Mary Berg and Gina Sagan of Jefferson County Human Services presented a summary of HR1 and its likely effects: administrative funding for SNAP could shift from 50% federal to 25% federal (with the state and counties absorbing the remainder), and federal funding for some SNAP benefits and programs could shift to the state on a sliding scale tied to statewide performance measures. Human Services staff estimated a local administrative impact of about $2,000,000 annually beginning October 2026 and an estimated $9,300,000 impact related to benefit‑funding shifts starting October 2027, depending on state actions.
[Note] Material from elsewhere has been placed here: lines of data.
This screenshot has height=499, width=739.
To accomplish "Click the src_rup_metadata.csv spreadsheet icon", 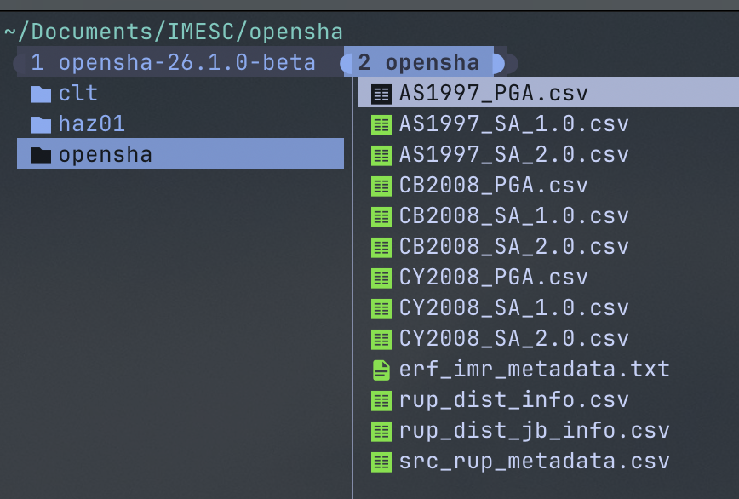I will click(382, 462).
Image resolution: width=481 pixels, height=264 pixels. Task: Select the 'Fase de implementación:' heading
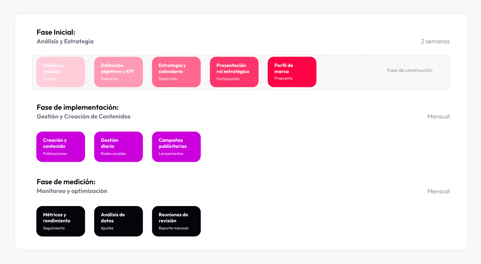[77, 107]
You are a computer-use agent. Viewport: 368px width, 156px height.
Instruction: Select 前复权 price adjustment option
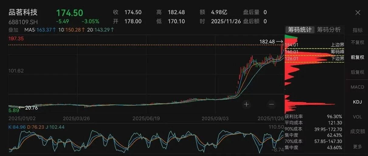357,57
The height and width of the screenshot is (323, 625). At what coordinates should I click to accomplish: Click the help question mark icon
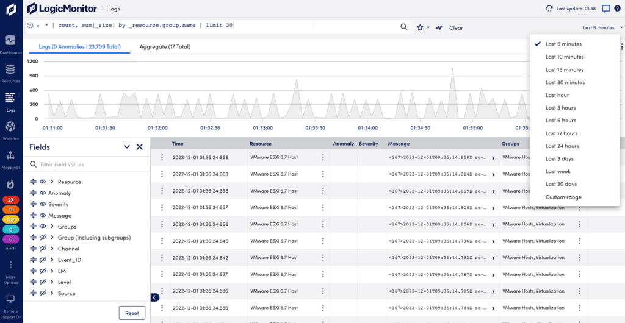[x=618, y=9]
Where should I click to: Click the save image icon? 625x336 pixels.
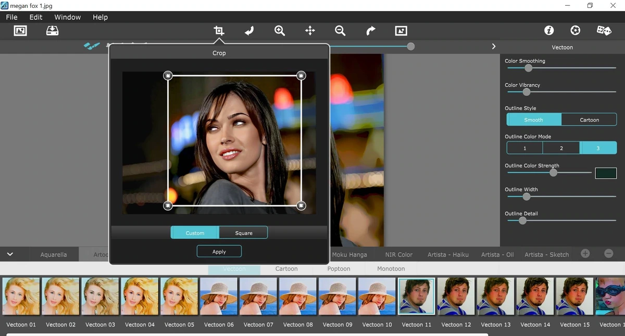[52, 31]
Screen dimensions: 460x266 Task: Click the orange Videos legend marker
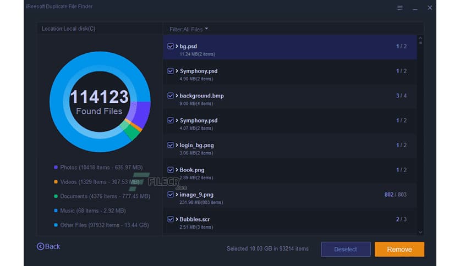pos(56,182)
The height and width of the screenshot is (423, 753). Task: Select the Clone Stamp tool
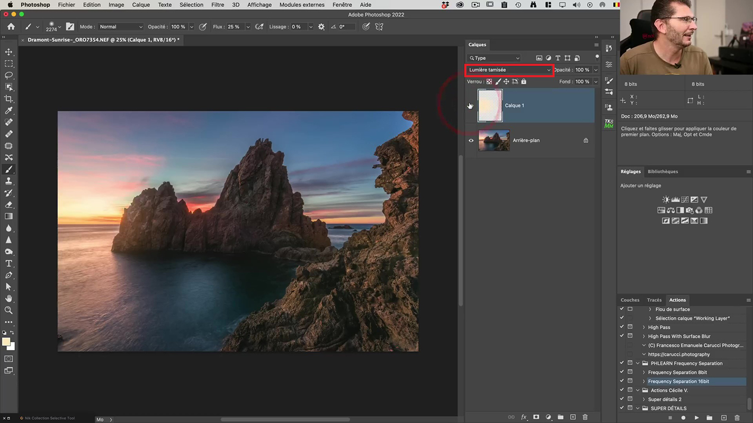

Staff explained the state program Healthy School Meals for All (HSMA), created after 2022’s Proposition FF, and described two November ballot measures that affect HSMA and funding. Proposition LL, staff said, would allow the State to retain and spend an existing $12,400,000 balance in the HSMA cash fund. A companion measure (as amended by a recent special session) would permit additional uses of HSMA surplus funds — including outreach and SNAP implementation assistance — if the reserve reaches 35% of obligations. Human Services staff recommended that the board express support for the two measures as fiscally responsible actions that could mitigate county impacts from HR1. The board voted unanimously to approve the resolution supporting the measures.
Commissioners expressed support during the meeting. The resolution is a policy statement of the board’s preference; any actual mitigation of HR1’s fiscal impact depends on future state legislative and administrative actions and on voter approval of the ballot measures.
Votes: The board approved hearing regular agenda item 10.2 (resolution supporting the statewide measures) by recorded aye votes from Commissioners Kerr, Zenzinger and Dahlkemper.